Prisoner of Conscience

By Nathaniel Sandler

The story of the blind Chinese activist Chen Guangcheng is completely riveting. Upon his politically charged arrival in the United States via invitation from New York University’s Law School, it’s not hard to envision the film waiting to be produced. Speculating on the potential method of storytelling is an exercise in social consciousness. Does Hollywood have the stones to cast an Asian guy as the lead? If so, would it be mandatorily spiced up with super sexy cutting edge martial arts moves? One can’t help but make a perfunctory analogy to Zatoichi, the wildly popular Japanese blind swordsman character. Being an Asian Studies major at Vassar College, and someone who has lived and worked in Asia for the better part of last decade I know that this analogy is unfair despite being unfortunately mentally reflexive even for an American versed in Asian motifs. What Chen Guangcheng has been able to accomplish in China, and internationally, without his sight is nothing short of spectacular.

In 2006, Chen Guangchen was jailed for protesting against the use of forced sterilization and abortion in accordance with China’s One-Child policy. This is, on every possible level, a just cause. The central government in China holds local governments to child rearing quotas and in some rural areas of the country, like Chen’s home province of Linyi, the local bureaucrats have been known to resort to hard-handed and morally questionable tactics. He was jailed on trumped up charges relating to his vocal protestation of these methods. Upon his release 4 years later Chen was placed on house arrest during which his family was repeatedly harassed and even physically beaten on multiple occasions. Their possessions ravaged, and their morale destroyed, Chen decided to escape to seek help.

Picture the scene: a blind man crawls for 19 hours, scaling walls past sleeping guards with three broken bones in his foot due to a particularly taxing fall during his escape. The situation could be described as cinematic mostly due to its unbelievability. He then met with a young teacher and activist known as “Pearl” who drove him 300 miles to Beijing.

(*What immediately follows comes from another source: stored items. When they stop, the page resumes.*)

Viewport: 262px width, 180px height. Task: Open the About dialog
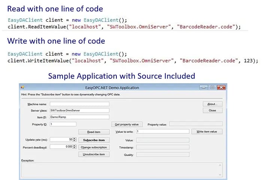tap(212, 104)
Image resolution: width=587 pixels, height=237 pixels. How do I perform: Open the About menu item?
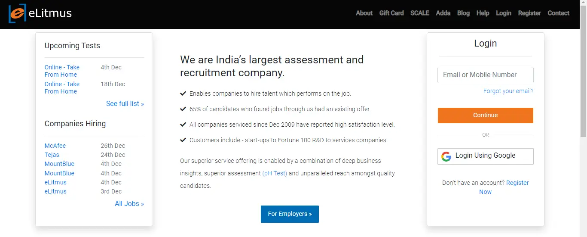pyautogui.click(x=364, y=13)
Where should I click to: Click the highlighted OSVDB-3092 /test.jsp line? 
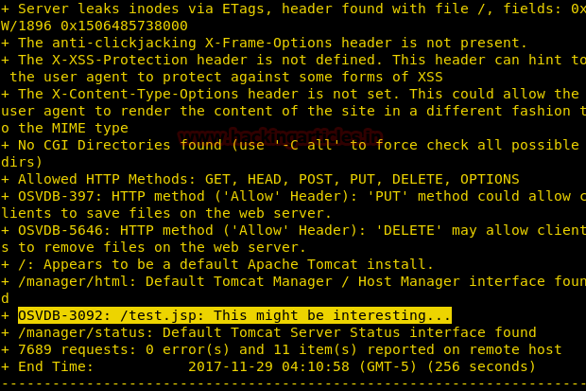click(x=234, y=315)
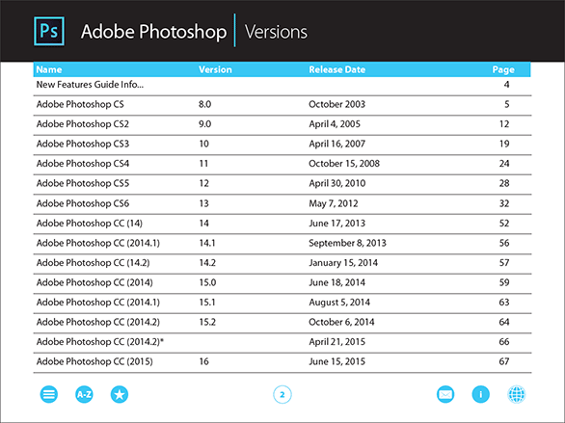This screenshot has width=565, height=423.
Task: Open the info icon
Action: coord(481,394)
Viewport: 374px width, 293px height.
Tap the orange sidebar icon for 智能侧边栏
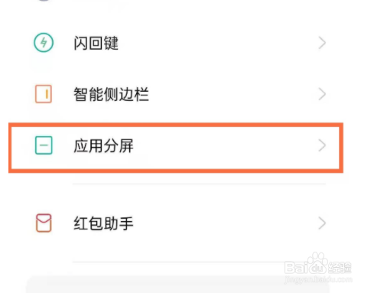tap(44, 94)
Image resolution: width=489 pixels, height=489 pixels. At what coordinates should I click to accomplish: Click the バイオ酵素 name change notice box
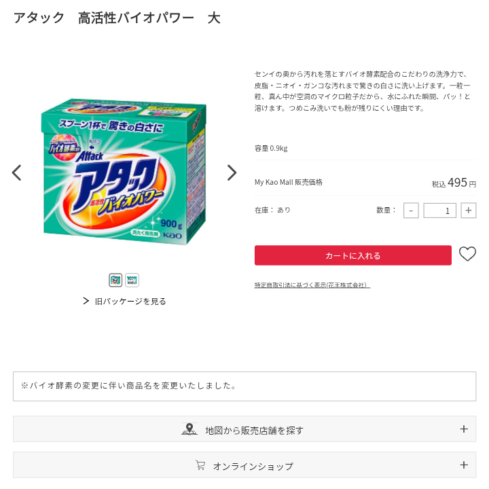point(245,386)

Then, a series of rendezvous with complicit dissidents and their safe houses, eventually cleared a path to the U.S. Embassy. Strong armed tactics and posturing from the Chinese Government and U.S. alike eventually led to his arrival in New York on May 20th. Initially a deal was struck in which Chen and his family would stay in China and study law, but this was blown to pieces when he found his wife was being violently interrogated by Chinese officials while he was at the embassy. Someone please write this film. I am too enamored with the plot to be effective. Rumor has it, Chen is already shopping around for a book deal and movie could be in the pipes pretty soon.

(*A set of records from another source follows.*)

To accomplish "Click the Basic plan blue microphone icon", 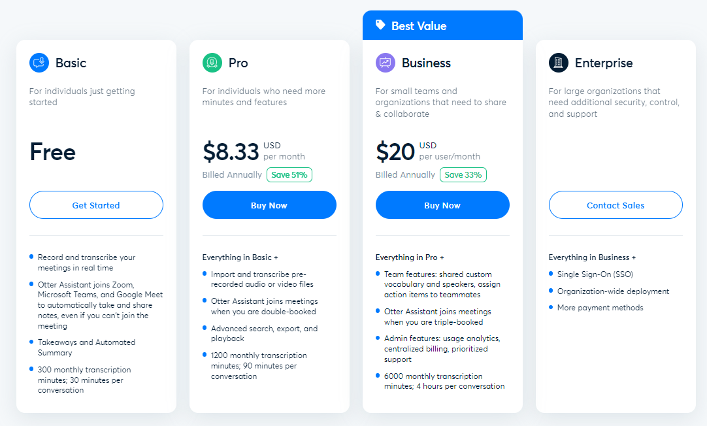I will (x=39, y=63).
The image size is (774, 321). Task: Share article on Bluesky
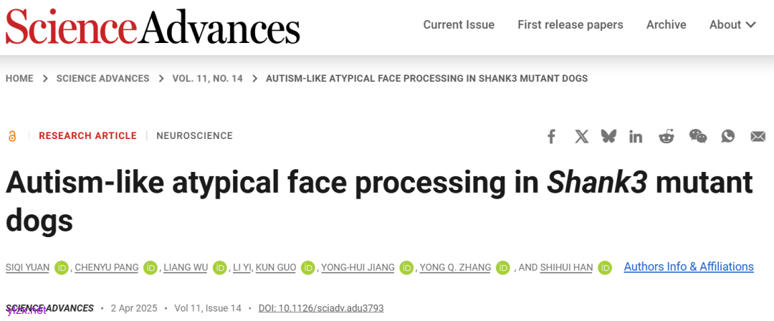(608, 136)
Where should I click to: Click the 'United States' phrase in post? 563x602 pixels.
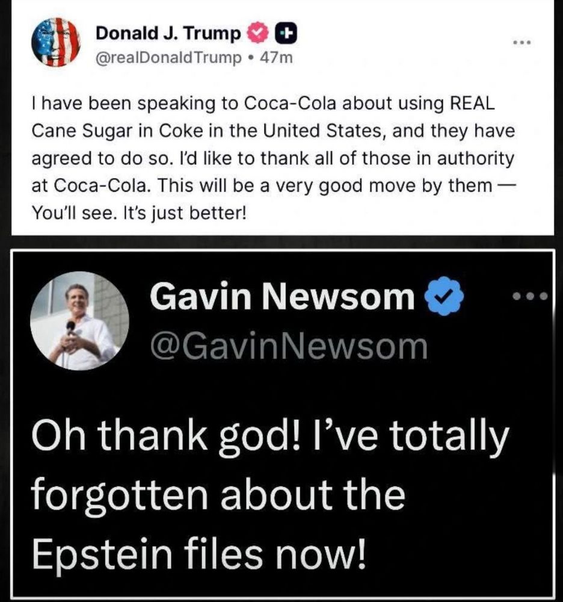(x=322, y=131)
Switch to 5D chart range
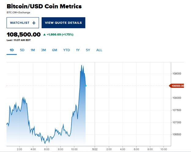The image size is (191, 152). pos(22,50)
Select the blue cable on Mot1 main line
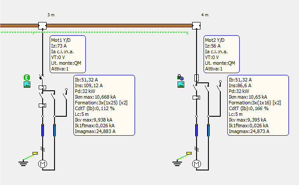The height and width of the screenshot is (185, 299). coord(43,130)
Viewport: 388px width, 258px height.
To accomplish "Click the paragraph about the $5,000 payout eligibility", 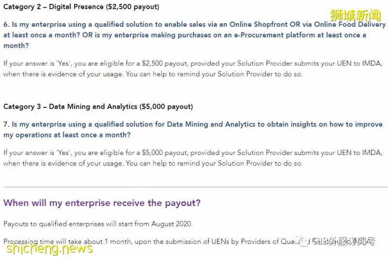I will [x=193, y=158].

What is ultimately interesting about Chen’s story is the subject of China itself and America’s relationship with her. The dance the two constantly enter can be an awkward one and it is no mistake that Chen ended up at the U.S. Embassy and not another open-minded western government’s safe house. Perhaps we are inextricably linked through manufacturing supply chains and a habit-formed unspoken dependence on cheap plastic stuff, but either way, China and the United States continue to grow unsustainably together. During this process, both sides allow the other the occasional ethical mulligan. The United States can muddle up the Middle East while wearing the sheriff of the world badge, and China can not so silently repress its own people. When the heavily polished shoe is on the other country’s foot they are much better at covering their own tracks. Still, the moment concerned Americans hear of an intriguing enough internal human rights battle in any country, the liberal base will at least feed the media machine. Chen’s story has conflagrated to the point of passive rallying and we want to watch the man succeed, yet both Governments lightly chide while understanding that domestic business is just that and no other nation’s concern.

Some of the more inspirational action heroes recently, like Chen Guangcheng or Ai Weiwei have come from China, ostensibly due to those in power and their unwavering willingness to mix it up with driven activists and thinkers, despite obvious breaches of human rights. Once, in Suzhou China I befriended an English speaking bar owner named Eric, who was heavy on scotch but keen on finesse at the pool table. After a week of coming in for a drink and listening, he offered to drive me to the train station on my way out of town.  We piled my pack and myself on to his scooter and took the long way downtown while I got a brief tour of the land, what it was, and what it used to be. We came up to two of the biggest buildings on a main thoroughfare and my guide pointed to the left at a high gloss modern building and identified it as the university. Across the street sat a squat cement imposing brick building which he told me was the local jail. In a moment of rare and unadulterated honesty, Eric simply said, “if you get too many ideas in school, they just send you across the street.”

I’d like to think that Eric had the right sense of humor for the job of driving me to the airport, but certainly at the time he would not have made that joke to another Chinese. Perhaps the talk on this side of the supply chain should begin to reflect on our relationship with China in a constructive manner, instead of fear-mongering economic worries about the created shadow of China, or flippantly disregarding their human right’s record as appalling. And most importantly we should look to an inspirational figure such as Chen Guangcheng as a beacon, slowly crawling past those looming and damnable authority figures towards a different and universally acceptable freedom. Hollywood. Make this movie. It will help.